Con uno sguardo laico al problema, che eviti la demonizzazione dello “speculatore”, dovremmo ammettere che i mercati sono fatti per realizzare profitti: se si può guadagnare scommettendo sulle paure legate all’instabilità politica italiana, paure magari del tutto irrazionali (quello della razionalità dei mercati è un dogma che, dopo il 2008, si può considerare sconfitto dalla Storia), i mercati ci proveranno. Il loro lavoro è il guadagno immediato, non il giudizio assoluto sulle politiche di un paese. A questo proposito, anzi, la divulgazione degli instant poll che attribuivano una netta maggioranza al centro-sinistra spingendo al rialzo le borse, salvo poi farle crollare all’emergere dell’evidenza, fanno sorgere più di un sospetto: perché sono queste vertiginose altalene che portano i maggiori guadagni.
Sul lungo periodo, tuttavia, non vedo grosse motivazioni dietro alle ansie dei mercati, se si eccettua la non trascurabile fragilità del settore bancario italiano, legato com’è al sostegno del governo.
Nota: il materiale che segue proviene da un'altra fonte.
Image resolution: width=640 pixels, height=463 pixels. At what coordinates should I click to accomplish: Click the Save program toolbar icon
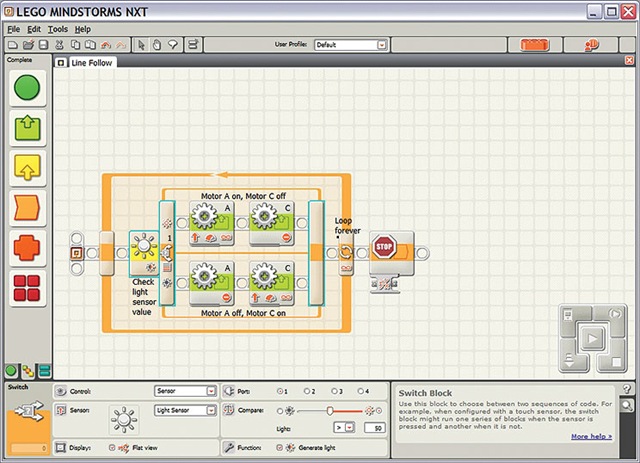coord(43,45)
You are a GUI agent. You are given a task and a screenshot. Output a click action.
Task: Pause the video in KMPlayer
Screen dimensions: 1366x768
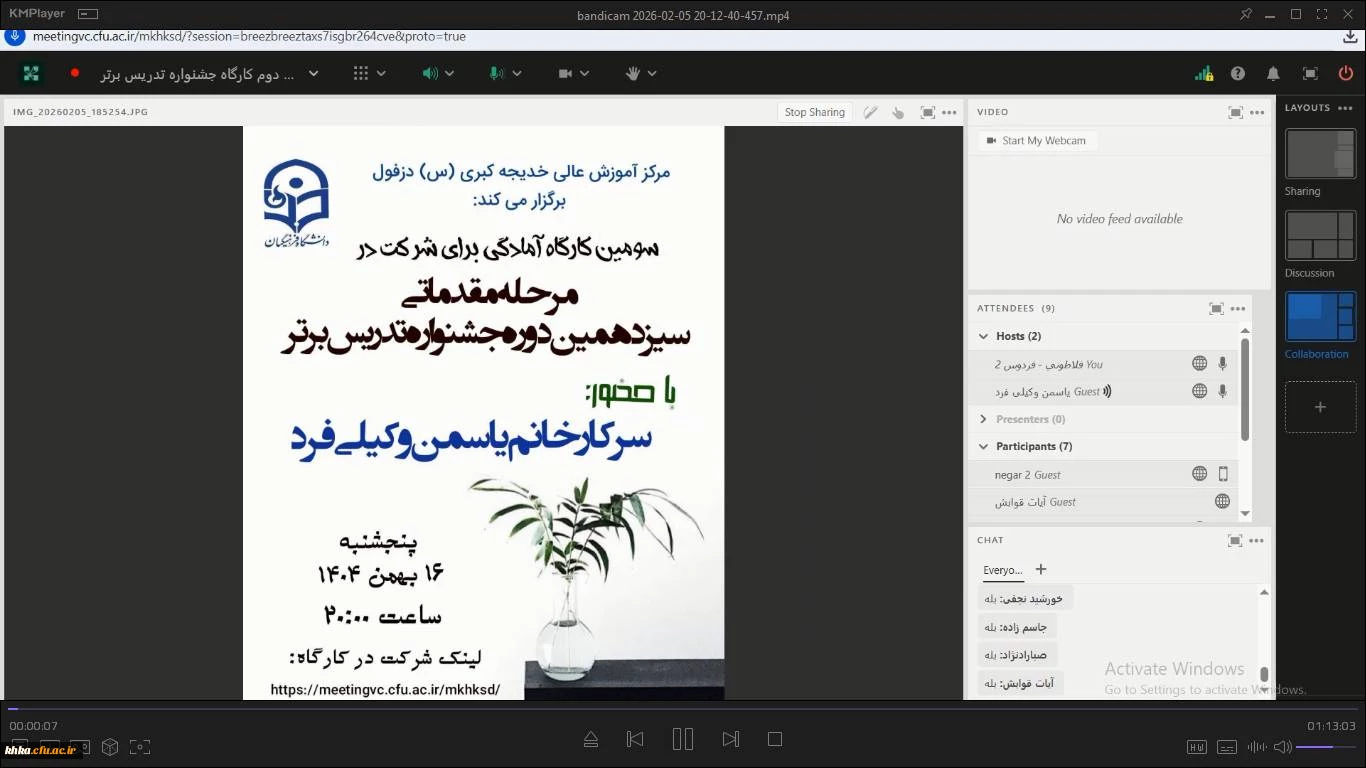pyautogui.click(x=683, y=739)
Si tratta di un problema serio, certo, ma che non comporta per l’Italia nessun rischio default immediato: e questo dovrebbe darci abbastanza respiro per fare con calma i ragionamenti politici dovuti.
Lo spread dal canto suo sappiamo ormai cosa rappresenta: non certo il rischio che l’Italia fallisca, ma quello che esca dall’euro, ripagando così il creditore con una nuova lira svalutata. E’ un meccanismo quasi perverso che ci addossa i costi di un’uscita pur continuando a rimanere dentro. Eppure è la logica a cui ci siamo consegnati, rinunciando alla garanzia di una banca centrale e ponendo le nostre finanze pubbliche e la nostra libertà di autodeterminazione nelle mani del mercato. Ovviamente si può uscirne, e il tempo per prendere questa decisione lo abbiamo.
Nell’immediato abbiamo solo due scenari che possano evitare un ricorso immediato alle urne (che riproporrebbe solo la situazione esistente).
La prima soluzione è l’unica possibile, se pensiamo davvero che il problema sia il fatto di aver scandalizzato il mondo per non esserci liberati di Berlusconi: una coalizione a termine in cui il centro-sinistra si allea a Grillo. Gli obiettivi di questa operazione sono: 1) ineleggibilità di Berlusconi, 2) legge elettorale, 3) elezione di un Presidente della Repubblica (un buon compromesso potrebbe essere Stefano Rodotà). Si tratta di un’opzione ampiamente praticabile, che metterebbe fine a Berlusconi e rimanderebbe di qualche mese una competizione elettorale a cui affidare la formazione di un chiaro governo politico del paese.
La seconda soluzione, invece, è il “governissimo” PD+PDL+Monti. Si tratta di un’ipotesi meno improbabile di quello che si pensi, tant’è che l’estabilishment moderato ha già cominciato a caldeggiarla. Come si può giustificare un simile abominio politico? Esattamente allo stesso modo in cui si è giustificato il governo Monti: a colpi di spread, in un clima di supposta emergenza e in nome delle fantomatiche riforme. Di certo Berlusconi non aspetta altro: dietro garanzia dei soliti salvacondotti, ritornerà anzi più europeista di prima. Tutto dipende in realtà da quanto le diplomazie del nord Europa riterranno sensato spingere ancora per questa soluzione fallimentare; e ovviamente dalla propensione del PD al suicidio finale.